Weak-to-Strong Generalization Through the Data-Centric Lens
Shin, Changho, Cooper, John, Sala, Frederic
The weak-to-strong generalization phenomenon is the driver for important machine learning applications including highly data-efficient learning and, most recently, performing superalignment. While decades of research have resulted in numerous algorithms that produce strong empirical performance, understanding what aspects of data enable weak-to-strong generalization has been understudied. We propose a simple data-centric mechanism that characterizes weak-to-strong generalization: the overlap density. Intuitively, generalization tracks the number of points that contain overlaps, i.e., both easy patterns (learnable by a weak model) and challenging patterns (only learnable by a stronger model), as with such points, weak predictions can be used to learn challenging patterns by stronger models.

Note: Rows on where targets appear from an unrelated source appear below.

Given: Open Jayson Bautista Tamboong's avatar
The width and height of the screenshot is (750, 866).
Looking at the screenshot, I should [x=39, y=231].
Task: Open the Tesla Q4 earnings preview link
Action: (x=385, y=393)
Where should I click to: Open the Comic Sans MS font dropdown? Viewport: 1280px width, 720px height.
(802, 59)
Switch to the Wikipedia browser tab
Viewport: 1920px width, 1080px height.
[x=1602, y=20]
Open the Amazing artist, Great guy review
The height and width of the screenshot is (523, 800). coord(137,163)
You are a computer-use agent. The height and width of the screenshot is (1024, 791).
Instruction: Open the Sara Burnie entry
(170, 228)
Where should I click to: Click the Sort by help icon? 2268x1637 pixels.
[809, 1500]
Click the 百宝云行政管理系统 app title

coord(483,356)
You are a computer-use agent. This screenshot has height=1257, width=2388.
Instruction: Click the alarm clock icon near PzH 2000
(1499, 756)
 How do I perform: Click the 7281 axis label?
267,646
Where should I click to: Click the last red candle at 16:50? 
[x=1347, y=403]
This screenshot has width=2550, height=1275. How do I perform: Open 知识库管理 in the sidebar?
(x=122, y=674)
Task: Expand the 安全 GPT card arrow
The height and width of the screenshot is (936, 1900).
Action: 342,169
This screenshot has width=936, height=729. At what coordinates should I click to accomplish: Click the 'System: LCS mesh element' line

We provide a practical overlap detection algorithm to find such points in datasets and leverage them to learn, among multiple sources of data, which to query when seeking to maximize overlap density and thereby enhance weak-to-strong generalization. We present a theoretical result showing that the generalization benefit is a function of the overlap density and a regret bound for our data selection algorithm. Empirically, we validate the mechanism and the overlap detection algorithm on a wide array of settings.